UNITED STATES
SECURITIES AND EXCHANGE COMMISSION
Washington, D.C. 20549
FORM 8-K
CURRENT REPORT
Pursuant to Section 13 or 15(d)
of the Securities Exchange Act of 1934
Date of Report (date of earliest event reported) May 17, 2021
Codiak BioSciences, Inc.
(Exact name of registrant as specified in its charter)
Delaware | 001-39615 | 47-4926530 | ||
(State or other jurisdiction of incorporation or organization) |
(Commission File Number) |
(I.R.S. Employer Identification Number) |
35 CambridgePark Drive, Suite 500
Cambridge, MA 02140
(Address of principal executive offices and zip code)
(617) 949-4100
(Registrants telephone number, including area code)

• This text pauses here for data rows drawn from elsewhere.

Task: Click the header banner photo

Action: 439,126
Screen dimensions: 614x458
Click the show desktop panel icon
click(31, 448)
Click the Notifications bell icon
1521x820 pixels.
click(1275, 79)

Check the appropriate box below if the Form 8-K filing is intended to simultaneously satisfy the filing obligation of the registrant under any of the following provisions:
☐ | Written communications pursuant to Rule 425 under the Securities Act (17 CFR 230.425) |
☐ | Soliciting material pursuant to Rule 14a-12 under the Exchange Act (17 CFR 240.14a-12) |
☐ | Pre-commencement communications pursuant to Rule 14d-2(b) under the Exchange Act (17 CFR 240.14d-2(b)) |
☐ | Pre-commencement communications pursuant to Rule 13e-4(c) under the Exchange Act (17 CFR 240.13e-4(c)) |
Securities registered pursuant to Section 12(b) of the Act:
Title of each class |
Trading |
Name of each exchange | ||
Common Stock, par value $0.0001 per share | CDAK | Nasdaq Global Market |
Indicate by check mark whether the registrant is an emerging growth company as defined in Rule 405 of the Securities Act of 1933 (§230.405 of this chapter) or Rule 12b-2 of the Securities Exchange Act of 1934 (§240.12b-2 of this chapter).
Emerging growth company ☒
If an emerging growth company, indicate by check mark if the registrant has elected not to use the extended transition period for complying with any new or revised financial accounting standards provided pursuant to Section 13(a) of the Exchange Act. ☐
Item 5.02 Departure of Directors or Certain Officers; Election of Directors; Appointment of Certain Officers; Compensatory Arrangements of Certain Officers.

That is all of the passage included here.